Adversaries may create PowerShell modules to execute malicious code or establish persistence. SOC teams should proactively hunt for this behavior in Azure Sentinel to identify potential lateral movement or command and control activities.
Detection Rule
title: PowerShell Module File Created
id: e36941d0-c0f0-443f-bc6f-cb2952eb69ea
status: test
description: Detects the creation of a new PowerShell module ".psm1", ".psd1", ".dll", ".ps1", etc.
references:
- Internal Research
- https://learn.microsoft.com/en-us/powershell/scripting/developer/module/understanding-a-windows-powershell-module?view=powershell-7.3
author: Nasreddine Bencherchali (Nextron Systems)
date: 2023-05-09
tags:
- attack.persistence
logsource:
category: file_event
product: windows
detection:
selection:
Image|endswith:
- '\powershell.exe'
- '\pwsh.exe'
TargetFilename|contains:
- '\WindowsPowerShell\Modules\'
- '\PowerShell\7\Modules\'
condition: selection
falsepositives:
- Likely
level: low
imFileEvent
| where (TargetFilePath endswith "\\powershell.exe" or TargetFilePath endswith "\\pwsh.exe") and (TargetFileName contains "\\WindowsPowerShell\\Modules\\" or TargetFileName contains "\\PowerShell\\7\\Modules\\")Scenario: A system administrator is using PowerShell ISE to create a new module for internal tooling.
Filter/Exclusion: Check for the presence of PowerShell_ISE.exe in the process name or filter by user account (e.g., Administrators group).

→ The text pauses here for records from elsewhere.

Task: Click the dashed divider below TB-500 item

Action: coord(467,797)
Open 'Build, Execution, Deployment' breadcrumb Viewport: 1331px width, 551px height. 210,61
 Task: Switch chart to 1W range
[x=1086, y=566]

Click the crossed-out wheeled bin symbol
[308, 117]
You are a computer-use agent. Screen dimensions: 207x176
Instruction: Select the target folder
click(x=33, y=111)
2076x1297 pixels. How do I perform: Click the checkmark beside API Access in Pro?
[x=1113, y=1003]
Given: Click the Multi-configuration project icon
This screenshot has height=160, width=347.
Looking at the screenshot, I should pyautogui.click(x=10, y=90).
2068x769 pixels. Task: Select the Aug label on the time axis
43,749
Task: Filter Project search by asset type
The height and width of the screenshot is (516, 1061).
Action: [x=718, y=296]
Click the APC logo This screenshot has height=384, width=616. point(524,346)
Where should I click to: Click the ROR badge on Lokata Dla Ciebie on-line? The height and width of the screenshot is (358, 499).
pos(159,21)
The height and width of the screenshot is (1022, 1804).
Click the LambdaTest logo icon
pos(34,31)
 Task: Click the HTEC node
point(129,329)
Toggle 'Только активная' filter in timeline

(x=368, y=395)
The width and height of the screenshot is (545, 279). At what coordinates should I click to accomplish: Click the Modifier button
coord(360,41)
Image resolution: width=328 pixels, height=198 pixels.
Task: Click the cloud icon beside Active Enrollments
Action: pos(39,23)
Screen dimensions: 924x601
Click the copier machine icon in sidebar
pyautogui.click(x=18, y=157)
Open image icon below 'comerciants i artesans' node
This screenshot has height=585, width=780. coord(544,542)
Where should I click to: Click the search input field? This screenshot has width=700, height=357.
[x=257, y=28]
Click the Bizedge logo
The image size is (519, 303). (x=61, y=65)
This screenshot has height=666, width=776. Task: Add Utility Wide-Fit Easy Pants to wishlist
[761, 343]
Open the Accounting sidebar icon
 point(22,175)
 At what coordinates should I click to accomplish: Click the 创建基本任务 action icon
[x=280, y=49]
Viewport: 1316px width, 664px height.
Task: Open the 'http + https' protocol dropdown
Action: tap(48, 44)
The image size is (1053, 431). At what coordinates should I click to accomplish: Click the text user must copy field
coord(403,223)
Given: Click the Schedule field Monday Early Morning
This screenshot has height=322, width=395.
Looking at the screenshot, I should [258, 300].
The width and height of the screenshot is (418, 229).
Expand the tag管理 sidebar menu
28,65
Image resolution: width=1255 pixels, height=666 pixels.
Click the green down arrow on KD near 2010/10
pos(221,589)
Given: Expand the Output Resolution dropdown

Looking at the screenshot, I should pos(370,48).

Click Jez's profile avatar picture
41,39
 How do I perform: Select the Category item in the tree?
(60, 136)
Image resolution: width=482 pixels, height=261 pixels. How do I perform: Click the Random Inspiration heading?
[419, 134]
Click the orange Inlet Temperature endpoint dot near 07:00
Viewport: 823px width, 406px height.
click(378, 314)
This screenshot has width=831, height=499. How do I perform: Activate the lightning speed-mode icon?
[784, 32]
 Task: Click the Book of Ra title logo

Scenario: A scheduled job is configured to run a legitimate PowerShell script that creates a module file as part of its setup process.
Filter/Exclusion: Filter by the job name or the scheduled task ID, or check for the presence of a known legitimate script path.
Scenario: A Windows Update or Microsoft Intune deployment creates a PowerShell module file during system configuration.
Filter/Exclusion: Check for the presence of Microsoft or Windows in the file path, or filter by the source directory (e.g., C:\Windows\Temp).
Scenario: A third-party application (e.g., Dell Command | Configure, VMware Tools) installs a PowerShell module as part of its installation process.
Filter/Exclusion: Filter by the application name or the installation directory (e.g., C:\Program Files\Dell or C:\Program Files\VMware).
Scenario: A Windows PowerShell profile (e.g., Microsoft.PowerShell_profile.ps1) is being created or modified, which may involve module creation.
Filter/Exclusion: Check for the presence of profile.ps1 in the file path or filter by the user’s home directory (e.g., C:\Users\<username>\Documents).